I'm 68. I grew up in the suburbs of Chicago in the 1950's moving from Chicago when I was five. As I grew I guess I was a free-range-kid. I had some girlfriends who lived on my block, others who lived a bike-ride away, some older middle school "guys" who would allow us to join them to play kick-the-can on the street as darkness descended in the summer. Starting in first grade I walked to and from elementary school (about five blocks away) alone….until I hooked up with buddies to share the route.
I'm sure my stay-at-home-mom "knew" where I was…..at least she knew the general area where I was. But I was allowed, from an early age, to go outside and find my friends, explore, climb trees, build forts, walk to school, bike to town, roller skate to a friend's house. As long as I was home for dinner.
I have mixed feelings about the family in Maryland…..I believe the children in this family are ten and six so the ten year old is "in charge" when they go to the playground, or walk on home. That seems a bit young and a lot of responsibility if something happens. But still…..shouldn't the parents have the right to decide what they feel is OK for their kids? Am I going to say that nothing weird or scary ever happened to me on my forays around the neighborhood…..no, because once a man tried to offer me a ride in his car, and once a kid a few years older "dropped trousers" much to my amazement. Somehow I lived through it.
When our own two children were growing up they had freedoms that we thought were age-appropriate. Five years apart, a boy and a girl, they had separate interests and different friends.

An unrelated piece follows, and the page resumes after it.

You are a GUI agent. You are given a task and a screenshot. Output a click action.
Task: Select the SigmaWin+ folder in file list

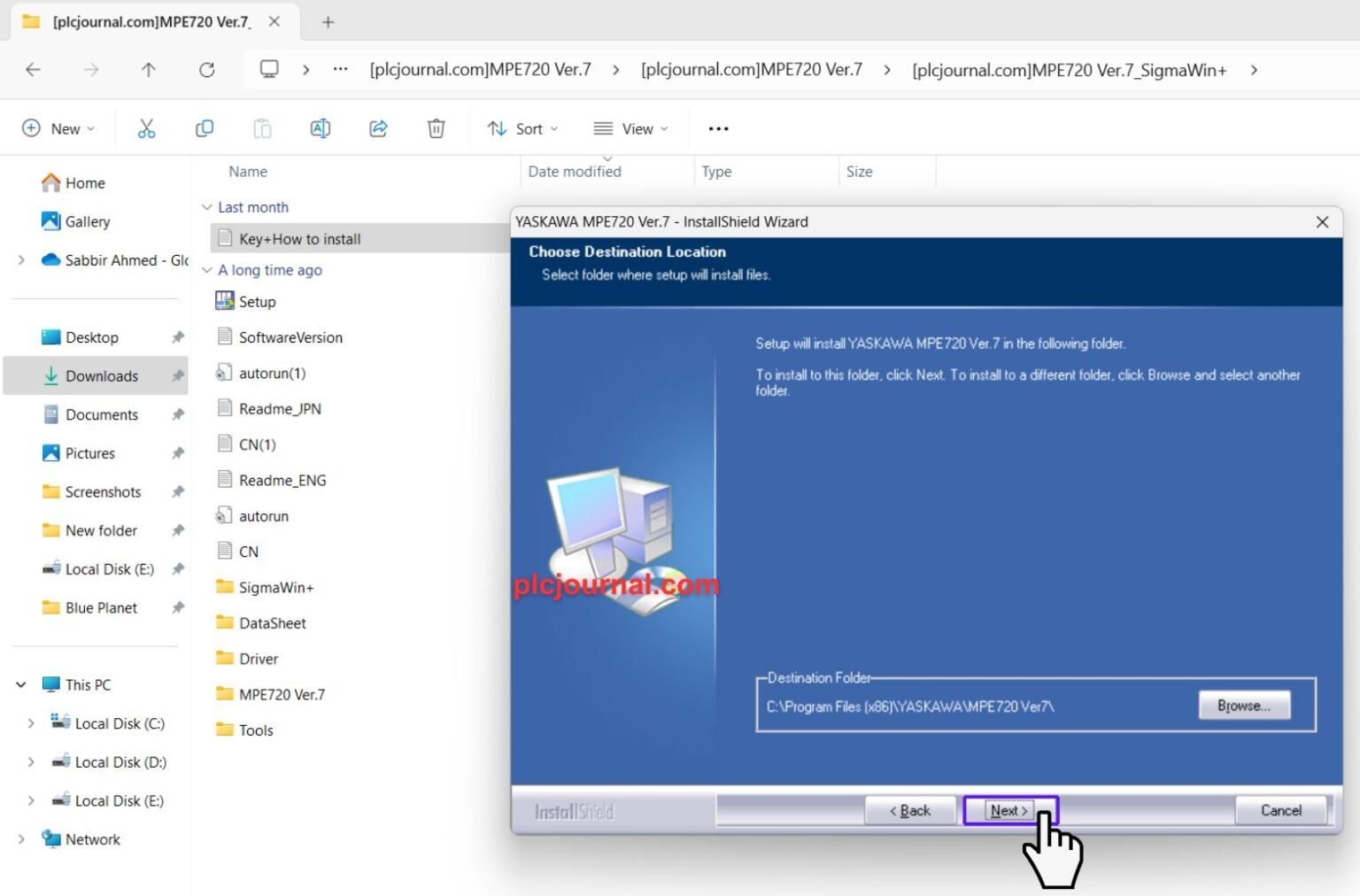coord(275,587)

Son at age ten would have been off biking to a friend's house and spending the day exploring the woods in Nashotah Park. (They probably packed sandwiches, but had no cell phones to stay constantly connected with the umbilical cord to home.) We just figured out they'd show up for dinner…..or we would start looking! Daughter at age five was allowed to run on down to her best friend's house (admittedly at the end of our very long farmhouse driveway) to play and then two years later allowed to walk to school with friends. All of this was part of growing up, learning to feel confident in your space….getting ready to eventually go off and do "it" alone. Isn't that where independence starts?
I don't know…..but is "free range" parenting any better/worse than the "helicopter" parenting, or "tiger moms" or any of the other methods that make the news?
People protest by saying the world is "different" now, much more "dangerous". I don't agree….I know we hear more about the bad things that happen but I think that's due to the 24/7 news cycle with the 100+ TV channels that have to fill their air time. Something bad happens in Arkansas or Oregon or Germany and it's on the Milwaukee news within minutes. So parents get scared……but really, most people are just regular good folks trying to get along, take care of their families and do the best they can.
I don't know….I guess I support the free range parents in Maryland.